About this task
The required output is the lines below from the line containing "cookie policy (1591, 1981)" to the line containing "Cognome (918, 1263)", inclusive, retyped exactly. No other lines belong in it.

[Saved data entries]

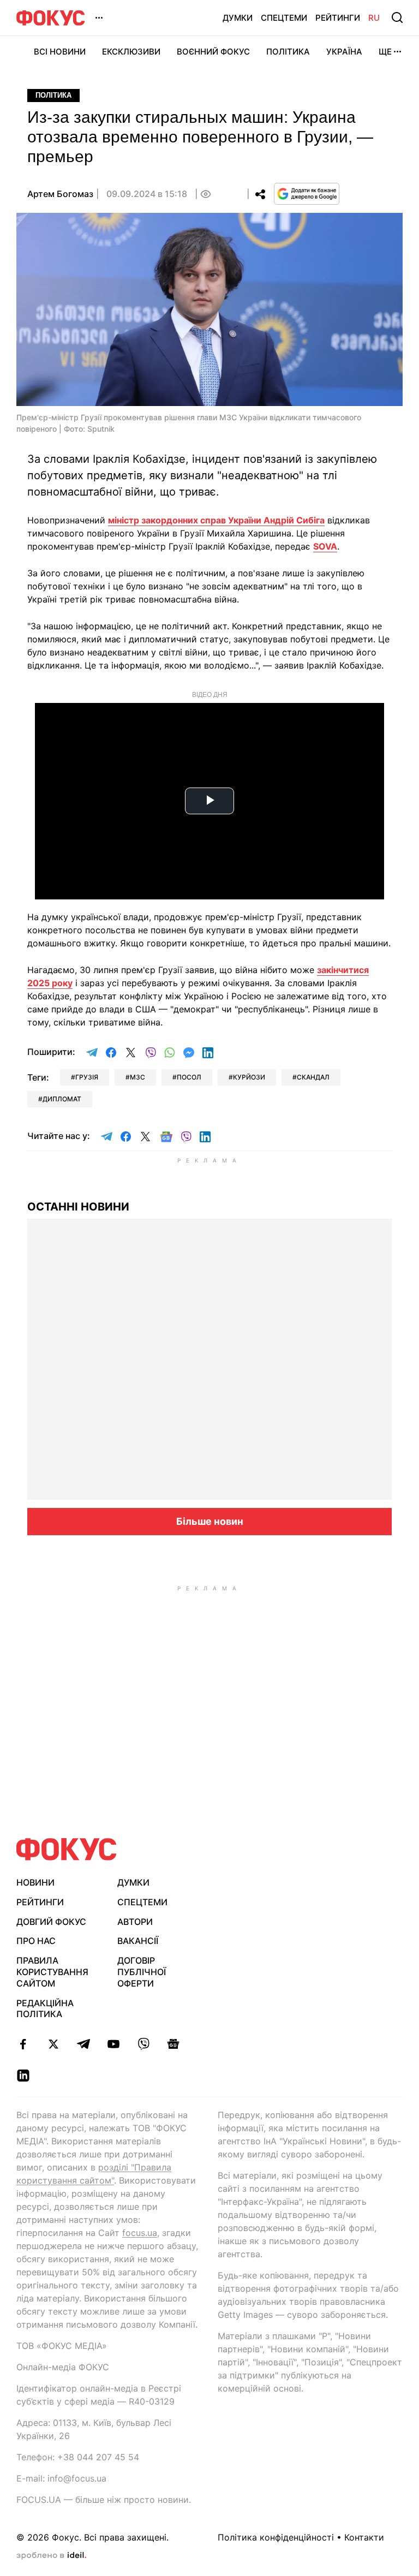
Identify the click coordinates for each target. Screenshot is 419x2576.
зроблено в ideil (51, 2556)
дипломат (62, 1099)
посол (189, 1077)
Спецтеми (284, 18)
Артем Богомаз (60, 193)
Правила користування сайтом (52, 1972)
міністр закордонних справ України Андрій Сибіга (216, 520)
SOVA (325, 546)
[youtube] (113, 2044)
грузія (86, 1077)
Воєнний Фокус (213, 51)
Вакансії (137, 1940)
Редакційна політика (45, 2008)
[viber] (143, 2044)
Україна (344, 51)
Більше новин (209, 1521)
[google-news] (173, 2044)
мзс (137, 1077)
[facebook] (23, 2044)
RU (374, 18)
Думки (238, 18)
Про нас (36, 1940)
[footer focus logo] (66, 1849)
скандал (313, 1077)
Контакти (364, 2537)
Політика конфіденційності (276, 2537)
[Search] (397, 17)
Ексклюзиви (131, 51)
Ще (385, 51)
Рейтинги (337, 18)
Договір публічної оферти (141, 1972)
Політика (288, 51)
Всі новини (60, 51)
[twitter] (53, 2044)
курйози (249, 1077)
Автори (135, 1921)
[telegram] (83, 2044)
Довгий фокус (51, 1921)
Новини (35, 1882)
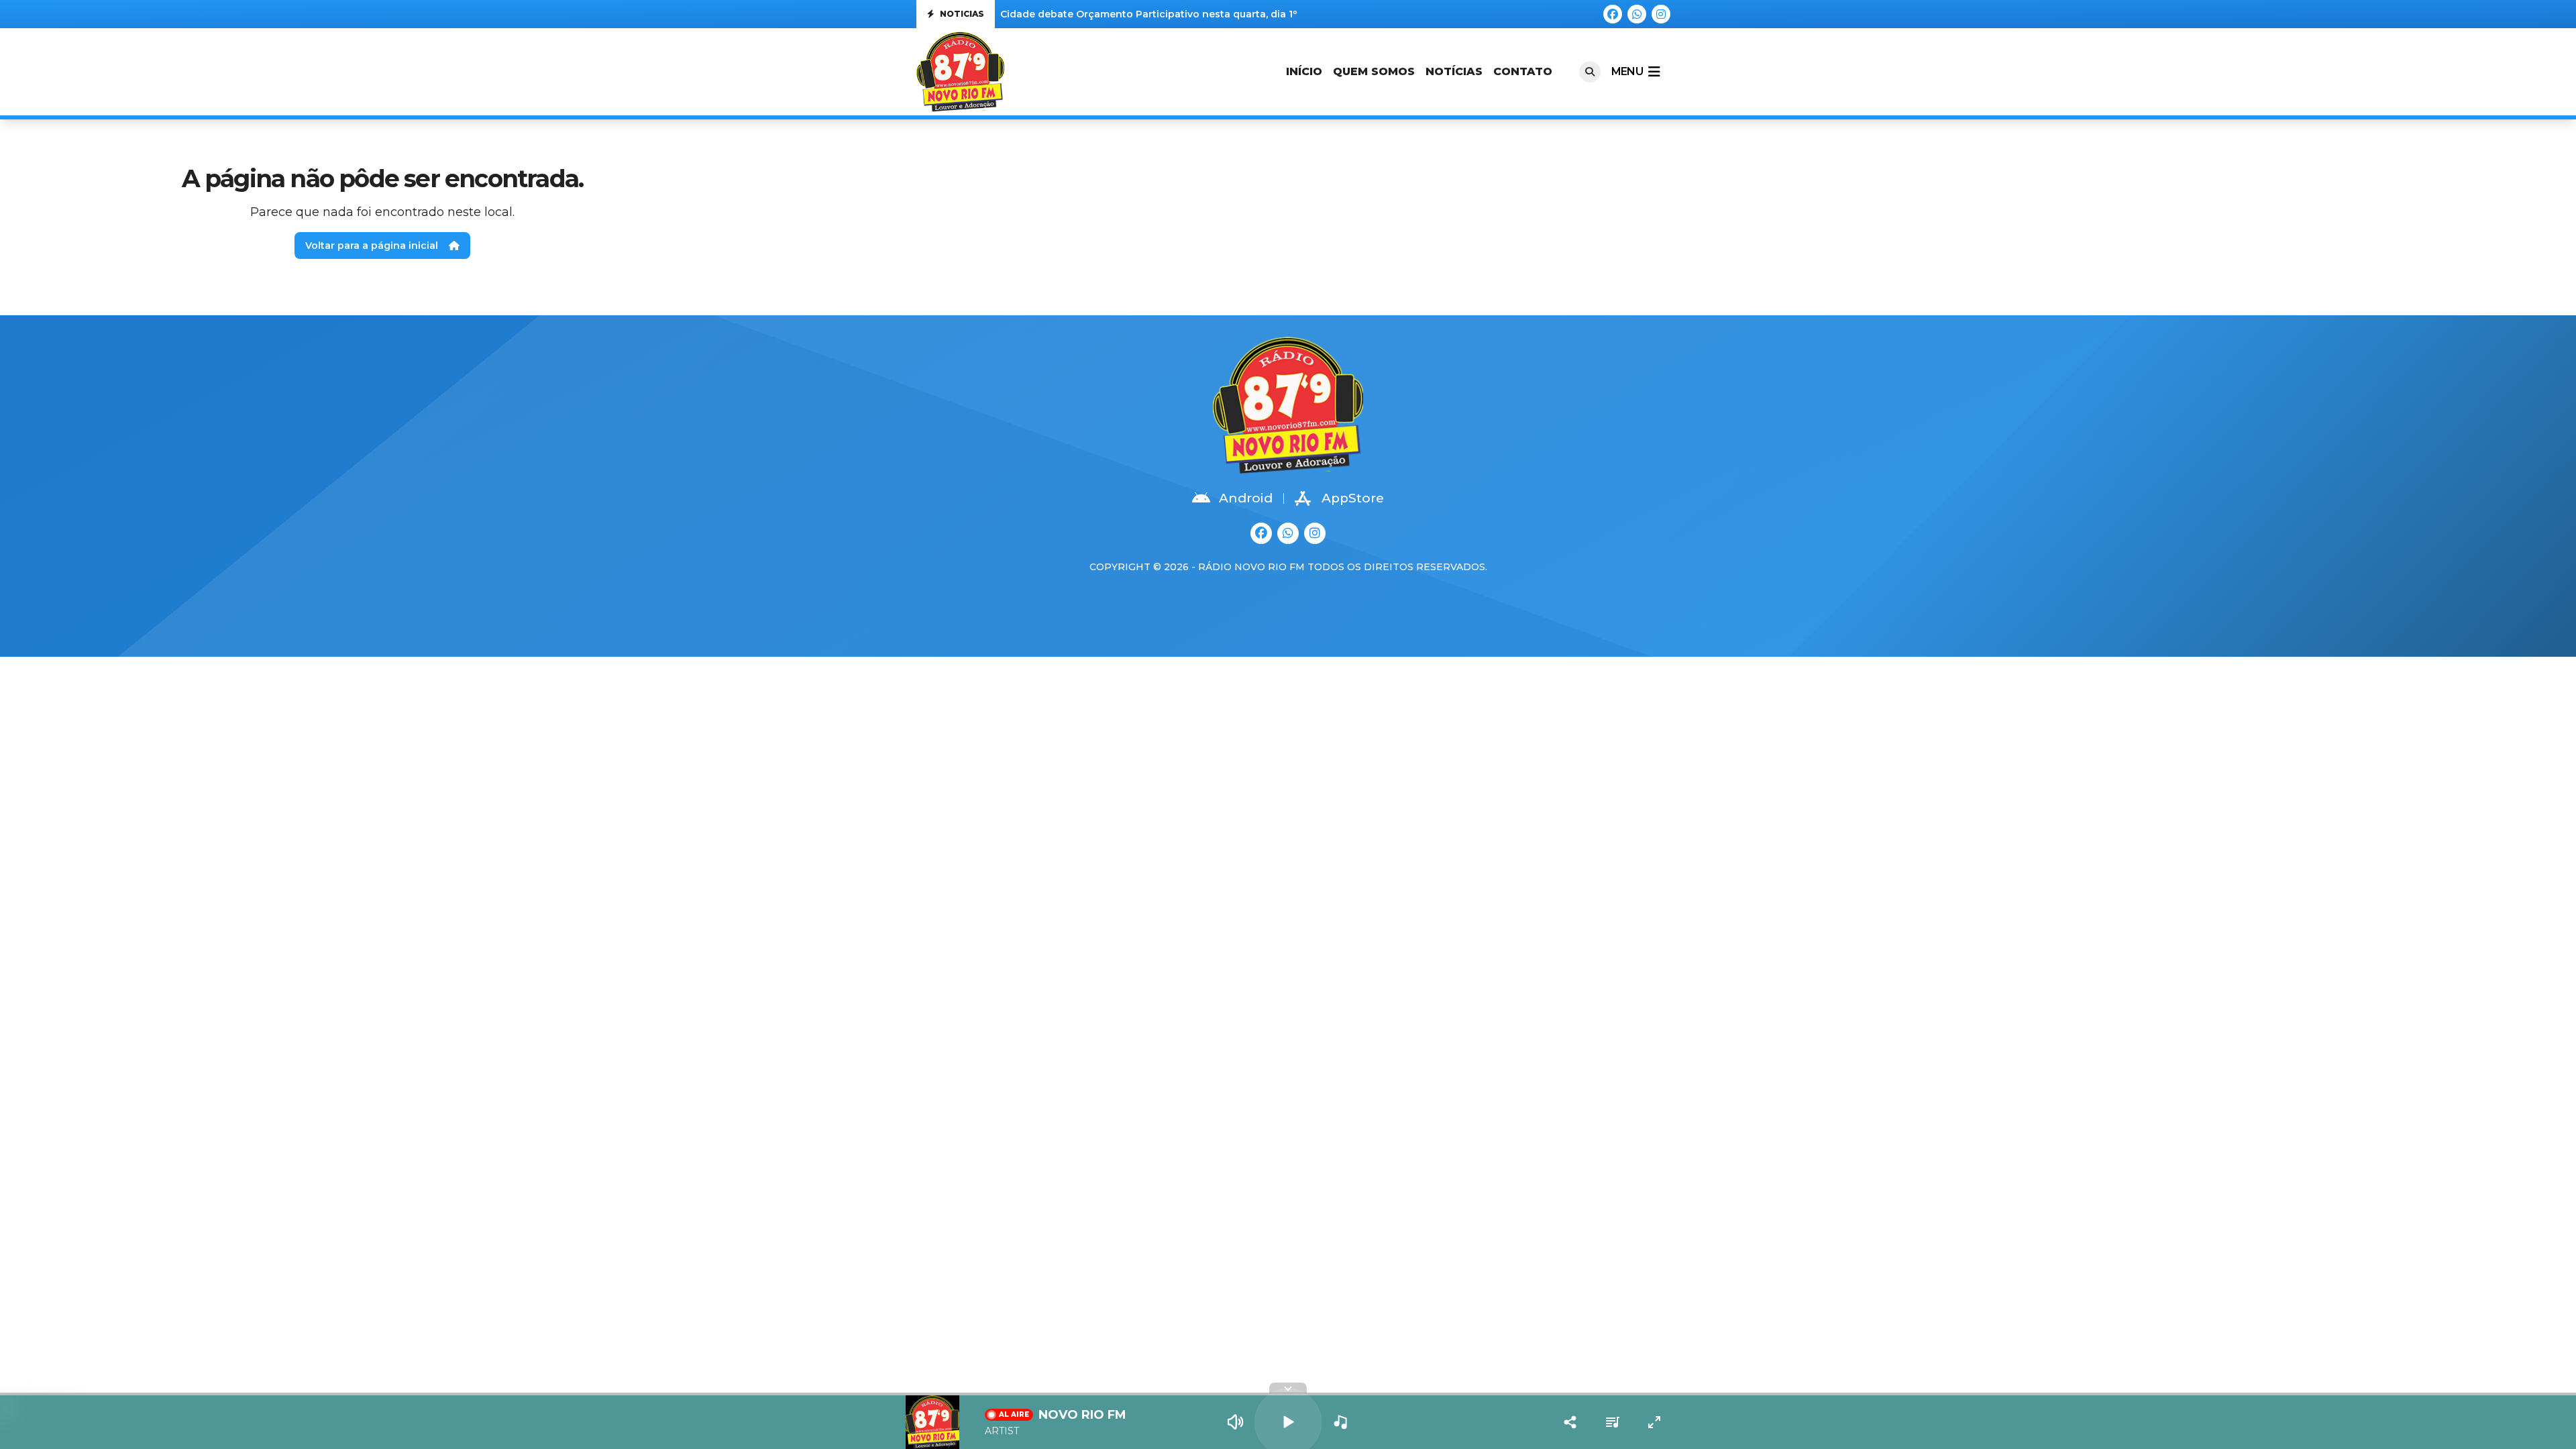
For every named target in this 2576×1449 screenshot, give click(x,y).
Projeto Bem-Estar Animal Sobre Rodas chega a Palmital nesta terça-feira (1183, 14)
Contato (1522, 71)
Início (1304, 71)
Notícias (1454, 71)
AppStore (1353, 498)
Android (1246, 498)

--

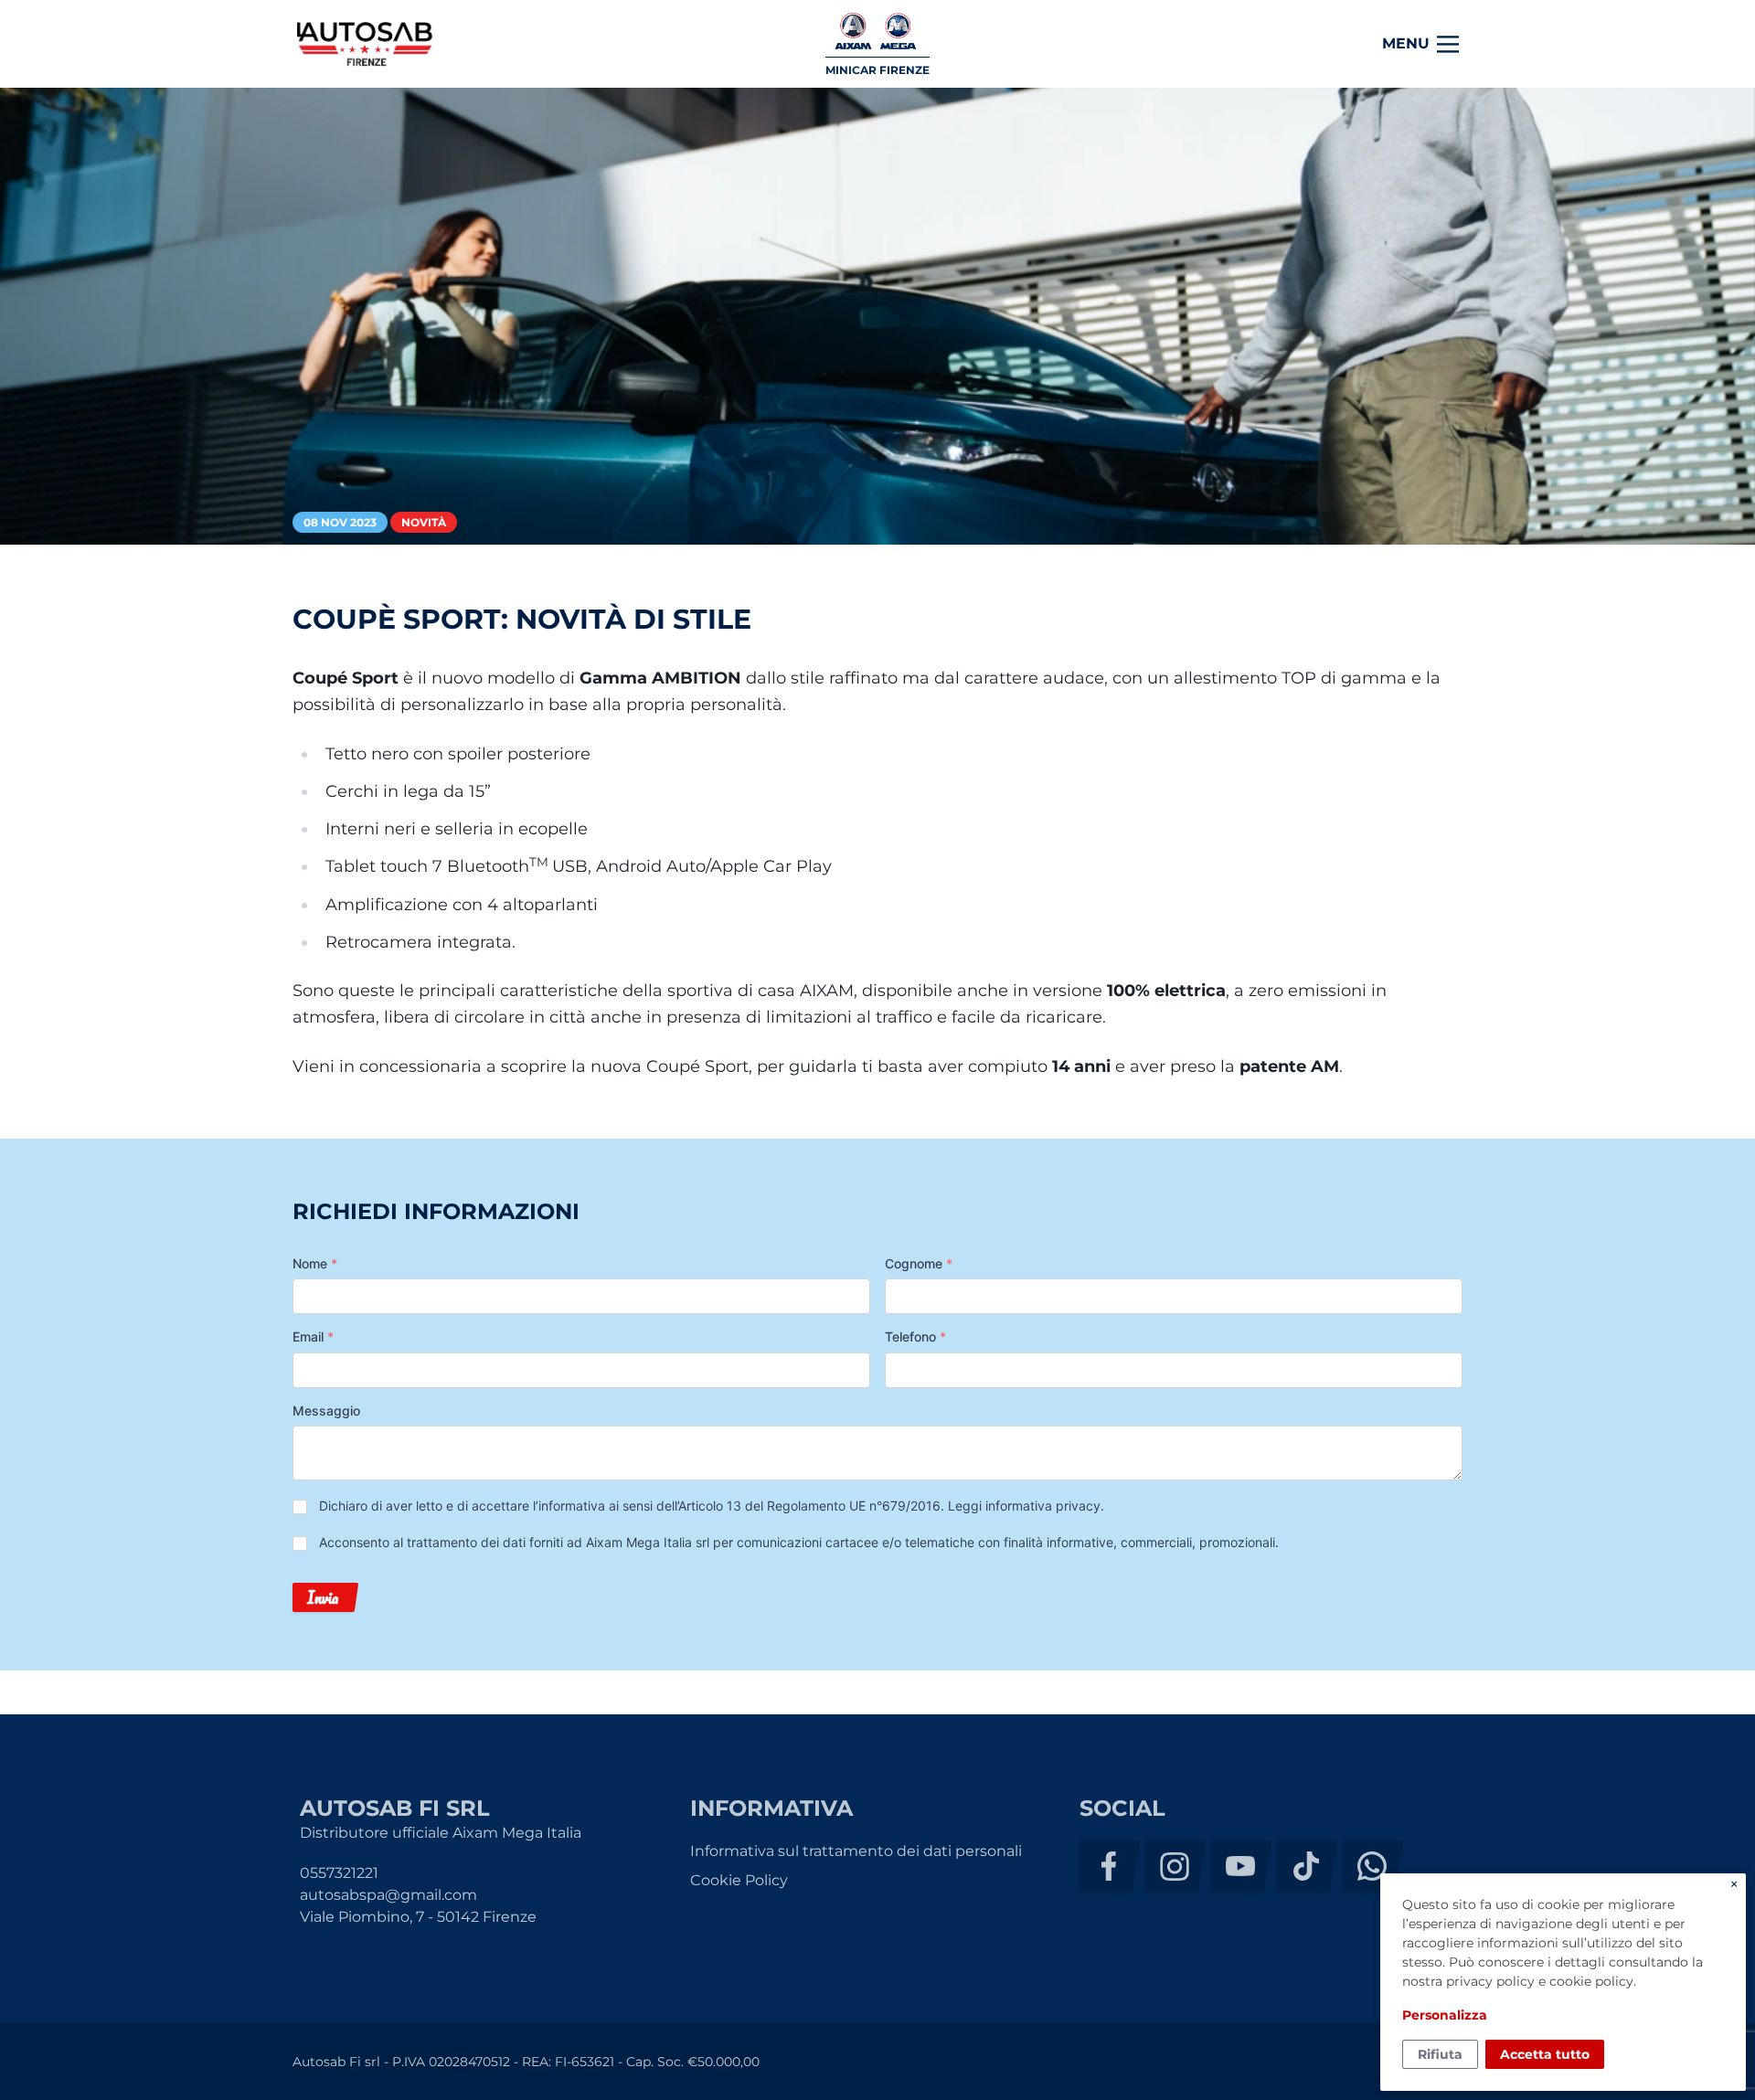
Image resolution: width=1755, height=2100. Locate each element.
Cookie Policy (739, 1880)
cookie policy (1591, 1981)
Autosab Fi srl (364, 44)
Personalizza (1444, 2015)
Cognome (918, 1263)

--

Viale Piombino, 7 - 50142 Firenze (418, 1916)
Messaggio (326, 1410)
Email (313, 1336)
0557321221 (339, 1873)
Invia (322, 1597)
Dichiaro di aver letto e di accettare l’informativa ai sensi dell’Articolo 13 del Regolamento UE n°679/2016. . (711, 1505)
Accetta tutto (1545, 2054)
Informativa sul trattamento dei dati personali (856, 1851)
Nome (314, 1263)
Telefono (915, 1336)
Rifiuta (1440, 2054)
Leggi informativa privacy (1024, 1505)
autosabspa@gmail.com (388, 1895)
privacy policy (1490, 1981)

Answer space
cookie policy (1591, 1981)
Autosab Fi srl (364, 44)
Personalizza (1444, 2015)
Cognome (918, 1263)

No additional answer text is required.